目を見て、そうわかったのだから仕方ない。


 だから、不安なんてどこかへ行ってしまった。

彼は私を…





――放っておくはずがない。






「おはよ。」


「おはよう。」


「昨日観たよ。映画。」


「どうだった?」


「まぁまぁ…面白かったかな。」


「でしょ?そりゃそうじゃん!ふふんっ」


「面白くなかったらボロクソに言ってやるつもりだったのにな。」


「残念だったね!」


 私のドヤ顔を見て、ユンは鼻で笑った。



 このやり取りにホッとしたのか呆れたのか、ジアンとソアは自分の席へと向かった。



 すると、ユンは顔を近づけ小さな声で


「今日返しに行こうかと思ってるんだけど、一緒に行く?」


と聞いて来た。


「うん。行く。」


「じゃあ…8時に…マンションの駐輪場でいっか。」


「うん…」





〜1時間目終了後〜



「次の実験室、4人で行って。」


「ん?お前は?」


「アミと行く。」


「っだそうですぅ!俺たちは邪魔者らしいよ?」

ソジンが呆れて笑う。



「アミ行こ。」


「うん。」






「今日、風があんまりなかったのに、ここはすごいね」


「建物の造りでそうなるのかもな。」


「知ってて連れて来たんじゃないんだ?」


「知らない。」


「なんだぁ。あはははっ。」



 ユンがつられて穏やかに笑う。

笑ってくれると嬉しい。

普段、あまり笑っているところを見ないから、すごく嬉しい。





 実験室から教室までは6人で戻る。


 男子1軍の上位に君臨する3人が、今まで目立たなかった女子3人と急に行動を共にしだした事も、噂として学校中に広まっていた。

そのせいで、すれ違う人が皆んな私たちを見る。

興味と好奇の目にさらされて、居心地は……

良いはずはない。


 それに加え、恐ろしい事に

1軍の女子4人組がすれ違う直前、物凄い剣幕で睨んできた。


 あまりの剣幕に、恐怖と共に嫌な予感がよぎったが


 4人の前を通り掛かった時、

ユンが振り返り「なぁ」と、普段より大きい声で話しかけてきた。


「ん?」


「飴とか持ってない?腹減った。

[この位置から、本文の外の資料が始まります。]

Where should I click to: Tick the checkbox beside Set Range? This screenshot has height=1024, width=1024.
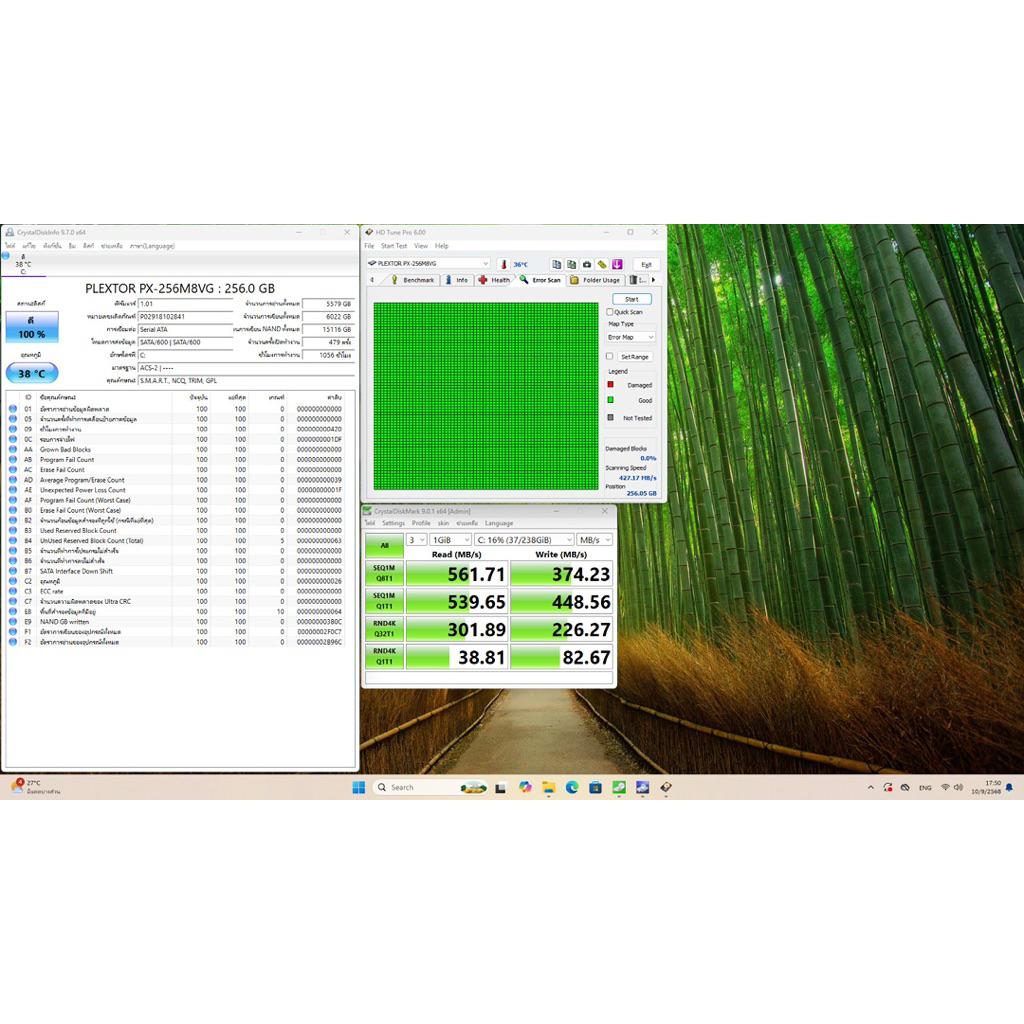point(610,356)
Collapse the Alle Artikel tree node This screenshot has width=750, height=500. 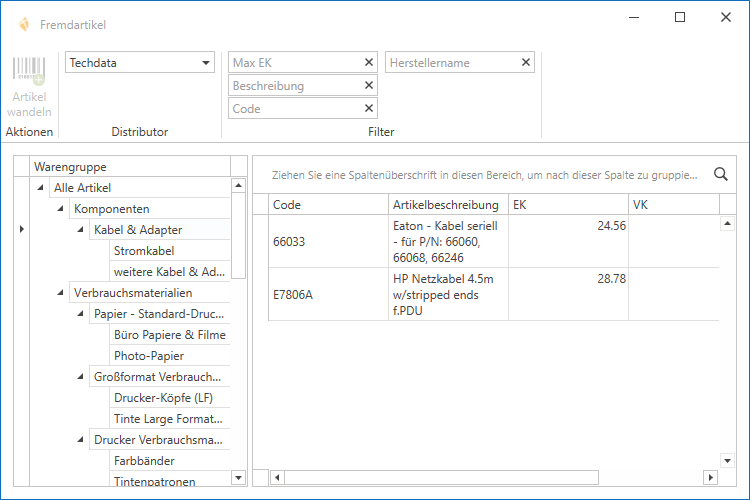pyautogui.click(x=40, y=188)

」


「持ってる訳ないじゃん(笑)」


「早弁用の弁当、朝練前に食っちゃったんだよな。」


「じゃあ、お弁当を食べてお昼は食堂に行けば?」


「そっか…。そうしよ。」



――絶対に、わざとだ。




(それって、マウントだからね?ぐふふっ。)





――――――――――――――――――――

☆自宅☆




「どこ行くの!?」


「レンタルビデオ屋さん。」


「遅くならない様にね。」


「はーい。」




◎19時57分


(遅くもなく早くもないちょうど良い!)



「はぁはぁはぁ、ごめん。ちょっと過ぎたな。」


「5分だけだよ?大丈夫。部活あったのに走って来たの?」


「トレーニングになるから。」


「へぇ。あ、私走らないからね?」


「良いよ(笑)チャリキーは?」



 一昨日とは違って少し早い時間だけに、同じ高校の人を何人も見かけた。

その度にユンの背中から顔を離していたら

「何やってんの?」と笑われてしまった。

背中に耳をあてて聞く笑い声は、低くて甘い。





「あの人、ファンクラブの人じゃない?」


「あぁ、そうだな。わざと横走ろうか?キャキャ!」


「やだよ!やめてね?怖いから。」


「わかったよ。」


 ルートを変えてくれた。





「あれ?今日は返却だけ?」


「うん。春の大会が近いからもう、休みは無いかもな。」


「そうなんだ…頑張ってね。」


「うん。で、アミは門限何時?」


「10時だよ。」


「じゃあ、どこ行く?」





 ユンは、真っ直ぐな目で私に聞いた。